Strawberry root and leaf minerals, such as calcium (Ca), phosphorous (P), nitrogen (N), magnesium (Mg) and potassium (K) were significantly affected by the treatments (Table 2). Strawberry plants subjected to Cd applications showed the lowest N, P and K contents on leaves and Ca, P, N, Mg and K contents in roots. Contrary to this, strawberries subjected to individual treatments of silicon (Si) and humic acid (HA) showed the highest levels of most root and the leaf minerals, similar to control plants. In this way, HA and Si applications to strawberries plants subjected to Cd stress improved the levels of minerals in leaves and roots, except for Mg and Ca contents in leaves.

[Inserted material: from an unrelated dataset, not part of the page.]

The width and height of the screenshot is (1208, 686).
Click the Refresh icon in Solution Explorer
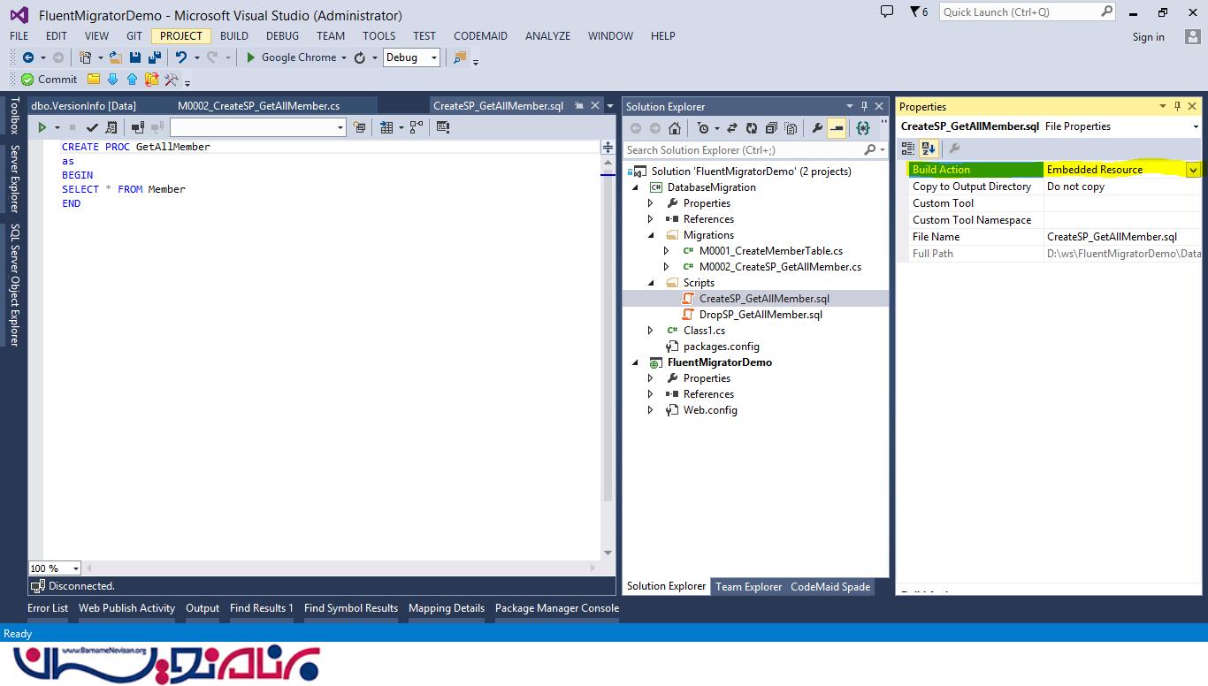click(752, 128)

3.4. Hierarchical Clustering Analysis (HCA)

HCA was performed, utilizing a total of 25 different parameters, including morphological, physiological and biochemical determinations (Figure 6). A heatmap graph of the HCA analysis shown that the treatments were divided into four different groups (Figure 7). Strawberries treated with HA and Si were in group A; strawberries treated with control and HA + Si were in group B; strawberries treated with Cd were in group C; and strawberries treated with Cd + HA, Cd + Si and Cd + HA + Si were in group D. Based on HCA physiological, morphological, biochemical and minerals parameters were grouped into four clusters. Leaf temperature, membrane permeability, proline and MDA were clustered in group I and II. These parameters showed the highest value in strawberries under Cd conditions or stress, and these values decreased with the effect of HA and Si. Leaf calcium, plant dry weight, root fresh weight and root dry weight were placed into group III. Leaf area; shoot fresh weight; total leaf number; shoot dry weight; plant fresh weight; stomatal conductance; leaf relative water content; chlorophyl content; and nitrogen, phosphorous, potassium, magnesium and calcium levels in roots and nitrogen, phosphorous, potassium and magnesium levels in leaves were clustered in group IV. The values of these parameters were low in strawberry plants subjected to Cd stress.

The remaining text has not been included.